Satu per satu pegawai mulai berhenti, dan Farah yang ditelepon bosnya harus menyelesaikan pekerjaan terakhirnya sebelum resign terpaksa bekerja lembur.
Pada malam terakhir di gedung itu, saat sendirian menyiapkan kepindahan, ia mendengar suara ketukan dari dalam pantry. Suara itu diiringi tawa perempuan yang sangat pelan tapi jelas berasal dari dalam dapur.
Ketika ia hendak beranjak, telepon berdering seseorang memintanya menunggu, suaranya terdengar tidak asing, seperti suara Bu Aminah. Suara itu hanya berkata, “Jika kau pergi, akan ada yang kembali,” sebelum telepon tiba-tiba mati.
Saat melihat ruangan untuk terakhir kalinya, Farah melihat pintu pantry terbuka. Dengan perasaan cemas bercampur penasaran, ia mengintip ke dalam, dan kali ini dilihatnya ruangan dipenuhi sosok-sosok diam yang menghadapnya. Mereka semua tampak pucat, dingin, dan satu sosok wanita tua berdiri di depan, tersenyum tipis. Itu Bu Aminah, yang baru saja ia dengar di telepon.

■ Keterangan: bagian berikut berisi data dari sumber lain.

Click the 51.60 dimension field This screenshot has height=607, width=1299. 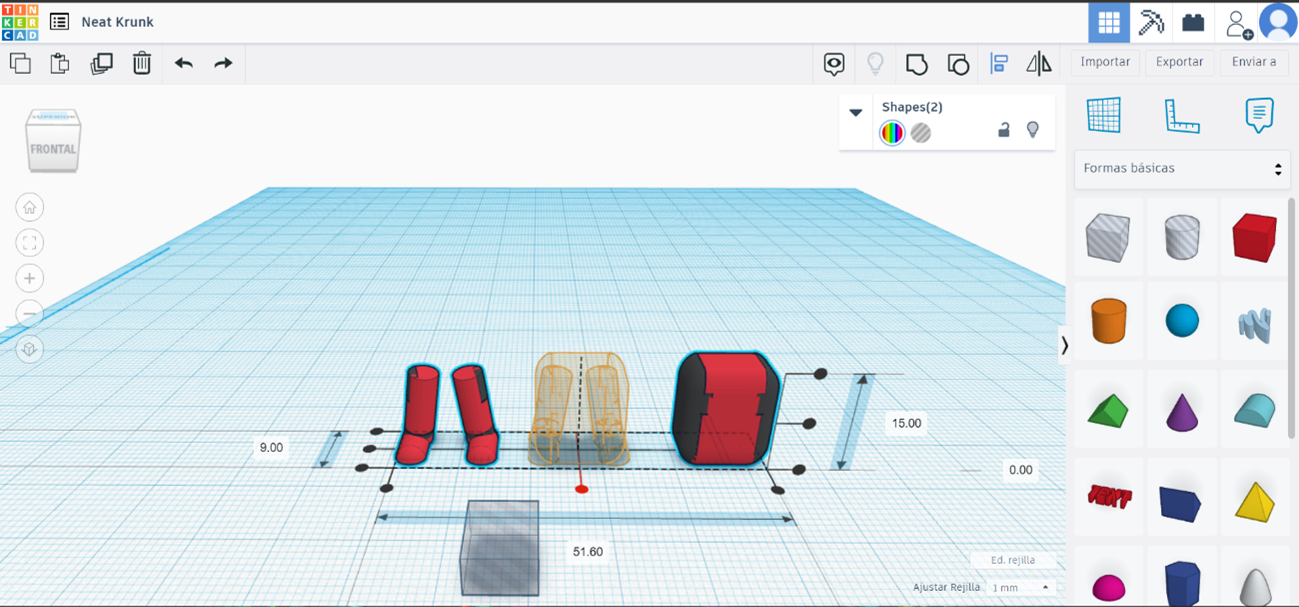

Suara pelan berbisik di telinganya, “Kau tak akan pernah bisa pergi dari sini, Nak. Kami sudah menunggumu.”
Esok harinya, kantor itu benar-benar kosong.

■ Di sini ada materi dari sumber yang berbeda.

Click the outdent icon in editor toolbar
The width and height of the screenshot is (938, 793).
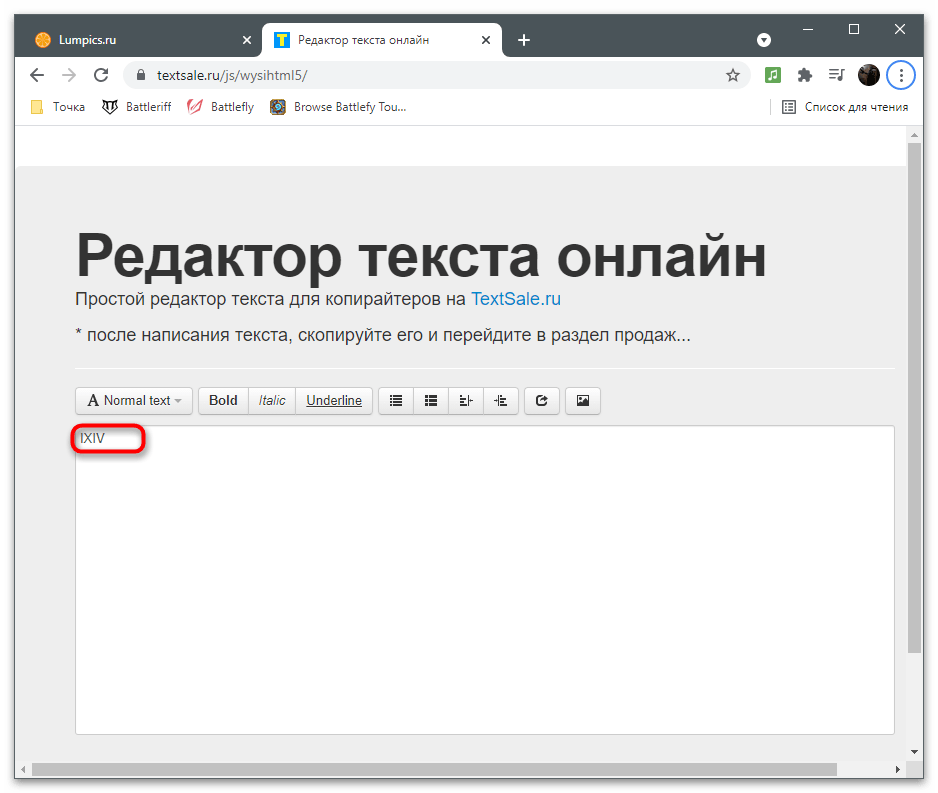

Seorang petugas kebersihan kantor dari penyewa baru yang membersihkan kantor menemukan ruangan bekas Farah berantakan, printer terus mencetak kalimat berulang kali, "Selamat datang di kantor ini. Kau tak akan pernah benar-benar pergi."
Sejak saat itu Farah tak pernah terlihat lagi. Ruangan Farah kini ditempati Dinara direktur yang pernah dinyatakan tewas setahun lalu, saudara kembar Danara, anak dari Ibu Aminah.